David was deeply loved and incredibly brave. He fought hard and often proved expectations wrong. He loved wagon rides, especially when accompanied by his facility dog friend, Fern—or his stuffed Fern if the real one wasn’t available. He loved music therapy, which made occupational and physical therapy a little easier. Most of all, he loved his big brother and sister. Whenever they entered the room, he would look for them and calm when he saw them. He wanted so badly to join them in everything—playground visits, wagon walks, and trips to the children’s play area. He loved watching basketball with Daddy, Bluey with Mommy, and listening to Taylor Swift when nothing else could calm him.
Since losing David, we’ve worked intentionally to keep his memory alive—especially for his siblings. We talk to him daily and read books with illustrations of him before bedtime. Though it’s been incredibly painful, we’ve also been surrounded by love and support. Since his passing, we’ve wanted to give back to those who cared for him. We have a special place in our hearts for the hospital where he spent five and a half of his seven and a half months—especially the music therapy program, the facility dog program, and the nurses who became like family. We restock prize carts, bring treats, and look for ways to support other children with heart conditions and spread David’s joy during their own fights.
The photos we received from On Angels’ Wings mean the world to us.

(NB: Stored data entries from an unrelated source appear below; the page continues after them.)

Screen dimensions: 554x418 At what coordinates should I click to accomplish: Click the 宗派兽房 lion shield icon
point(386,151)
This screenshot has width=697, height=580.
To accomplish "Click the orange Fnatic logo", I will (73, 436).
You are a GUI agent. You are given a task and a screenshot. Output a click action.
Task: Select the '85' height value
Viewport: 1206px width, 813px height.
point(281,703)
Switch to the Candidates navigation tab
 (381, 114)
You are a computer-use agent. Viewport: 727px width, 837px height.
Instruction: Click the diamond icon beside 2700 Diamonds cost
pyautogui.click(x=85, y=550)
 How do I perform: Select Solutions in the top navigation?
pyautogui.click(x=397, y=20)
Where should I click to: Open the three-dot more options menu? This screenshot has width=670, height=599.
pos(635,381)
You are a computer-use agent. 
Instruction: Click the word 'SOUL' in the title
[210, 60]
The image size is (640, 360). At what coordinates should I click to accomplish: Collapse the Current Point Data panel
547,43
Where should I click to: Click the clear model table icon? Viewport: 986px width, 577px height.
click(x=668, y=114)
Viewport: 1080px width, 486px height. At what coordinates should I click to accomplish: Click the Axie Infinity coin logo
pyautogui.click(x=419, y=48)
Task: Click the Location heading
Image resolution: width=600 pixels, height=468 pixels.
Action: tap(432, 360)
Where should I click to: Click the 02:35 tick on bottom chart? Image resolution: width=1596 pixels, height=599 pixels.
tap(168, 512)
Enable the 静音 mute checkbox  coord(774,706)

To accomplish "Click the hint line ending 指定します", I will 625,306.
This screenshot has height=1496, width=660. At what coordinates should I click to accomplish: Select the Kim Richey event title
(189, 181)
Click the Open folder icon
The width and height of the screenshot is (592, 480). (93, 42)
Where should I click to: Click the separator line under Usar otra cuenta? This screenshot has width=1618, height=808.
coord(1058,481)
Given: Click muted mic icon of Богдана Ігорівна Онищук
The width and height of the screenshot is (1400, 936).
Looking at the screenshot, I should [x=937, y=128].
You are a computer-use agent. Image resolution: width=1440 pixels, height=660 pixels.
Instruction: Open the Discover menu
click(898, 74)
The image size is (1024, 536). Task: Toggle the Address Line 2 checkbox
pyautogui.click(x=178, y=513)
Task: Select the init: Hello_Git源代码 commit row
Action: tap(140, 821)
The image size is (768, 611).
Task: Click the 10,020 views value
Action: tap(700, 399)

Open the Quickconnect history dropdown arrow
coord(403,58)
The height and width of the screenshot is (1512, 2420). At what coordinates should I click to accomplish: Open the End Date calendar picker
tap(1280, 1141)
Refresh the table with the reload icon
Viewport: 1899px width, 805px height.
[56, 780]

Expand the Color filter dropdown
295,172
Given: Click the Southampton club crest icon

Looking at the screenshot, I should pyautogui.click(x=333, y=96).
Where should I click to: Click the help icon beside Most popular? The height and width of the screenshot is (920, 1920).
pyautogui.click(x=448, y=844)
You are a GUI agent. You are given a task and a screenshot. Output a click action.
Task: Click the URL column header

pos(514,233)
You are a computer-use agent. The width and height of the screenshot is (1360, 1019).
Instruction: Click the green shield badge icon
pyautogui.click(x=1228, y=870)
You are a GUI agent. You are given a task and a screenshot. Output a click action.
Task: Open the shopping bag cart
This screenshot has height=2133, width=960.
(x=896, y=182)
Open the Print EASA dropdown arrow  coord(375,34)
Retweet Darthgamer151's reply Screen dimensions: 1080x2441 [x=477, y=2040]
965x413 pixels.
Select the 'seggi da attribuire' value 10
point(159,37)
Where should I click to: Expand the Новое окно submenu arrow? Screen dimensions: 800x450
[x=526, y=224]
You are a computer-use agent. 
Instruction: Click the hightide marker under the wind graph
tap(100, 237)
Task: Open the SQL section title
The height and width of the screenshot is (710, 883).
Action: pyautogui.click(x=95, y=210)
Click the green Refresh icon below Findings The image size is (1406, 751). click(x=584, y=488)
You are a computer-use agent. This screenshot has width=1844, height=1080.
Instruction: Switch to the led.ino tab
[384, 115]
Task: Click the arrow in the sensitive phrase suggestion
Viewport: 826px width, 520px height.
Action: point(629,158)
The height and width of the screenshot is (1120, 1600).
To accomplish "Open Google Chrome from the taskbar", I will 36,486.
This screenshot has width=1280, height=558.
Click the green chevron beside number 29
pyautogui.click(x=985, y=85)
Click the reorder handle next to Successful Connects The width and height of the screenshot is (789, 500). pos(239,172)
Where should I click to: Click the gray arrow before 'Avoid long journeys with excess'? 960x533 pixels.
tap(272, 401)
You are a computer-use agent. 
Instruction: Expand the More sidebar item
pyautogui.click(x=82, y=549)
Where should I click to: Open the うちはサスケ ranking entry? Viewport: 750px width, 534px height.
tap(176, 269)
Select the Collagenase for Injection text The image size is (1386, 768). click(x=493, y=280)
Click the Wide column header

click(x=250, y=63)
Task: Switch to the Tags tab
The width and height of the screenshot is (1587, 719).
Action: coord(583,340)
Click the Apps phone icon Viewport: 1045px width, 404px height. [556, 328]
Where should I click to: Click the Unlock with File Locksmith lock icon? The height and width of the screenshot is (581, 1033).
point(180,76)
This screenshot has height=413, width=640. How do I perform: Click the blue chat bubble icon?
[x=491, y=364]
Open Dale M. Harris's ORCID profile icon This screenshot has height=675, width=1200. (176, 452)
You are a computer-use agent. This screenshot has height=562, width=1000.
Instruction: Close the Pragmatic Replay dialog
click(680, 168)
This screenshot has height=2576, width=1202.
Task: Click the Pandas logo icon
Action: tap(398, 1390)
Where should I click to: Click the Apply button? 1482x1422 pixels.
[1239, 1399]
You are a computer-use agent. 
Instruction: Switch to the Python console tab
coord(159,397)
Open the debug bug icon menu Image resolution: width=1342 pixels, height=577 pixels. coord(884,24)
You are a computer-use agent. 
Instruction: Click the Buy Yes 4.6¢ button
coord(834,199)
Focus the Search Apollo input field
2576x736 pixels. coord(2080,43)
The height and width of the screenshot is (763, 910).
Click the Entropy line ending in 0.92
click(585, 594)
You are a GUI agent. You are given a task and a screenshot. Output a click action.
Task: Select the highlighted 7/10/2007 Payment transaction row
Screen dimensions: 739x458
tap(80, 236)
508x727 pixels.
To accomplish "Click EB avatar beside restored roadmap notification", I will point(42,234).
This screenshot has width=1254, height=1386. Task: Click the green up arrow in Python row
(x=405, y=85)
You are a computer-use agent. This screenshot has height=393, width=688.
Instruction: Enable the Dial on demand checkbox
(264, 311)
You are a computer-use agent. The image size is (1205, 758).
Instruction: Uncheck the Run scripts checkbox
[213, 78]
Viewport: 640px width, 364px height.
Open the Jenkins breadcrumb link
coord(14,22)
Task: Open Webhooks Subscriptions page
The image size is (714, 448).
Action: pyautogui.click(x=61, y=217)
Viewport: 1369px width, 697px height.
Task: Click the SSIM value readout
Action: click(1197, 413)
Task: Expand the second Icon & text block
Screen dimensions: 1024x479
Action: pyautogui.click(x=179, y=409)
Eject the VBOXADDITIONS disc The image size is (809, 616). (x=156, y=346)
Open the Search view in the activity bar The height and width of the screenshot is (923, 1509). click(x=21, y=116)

They are some of the only photos we have of our entire family together. They remind us of the good days, the hope we held onto, and the love we shared.
When you’re walking through these valleys, you cling to every moment. You don’t want memories to fade because these may be the only moments you ever get with your child. The photos we received are a snapshot of that time, preserving memories we can return to again and again. These services are truly priceless.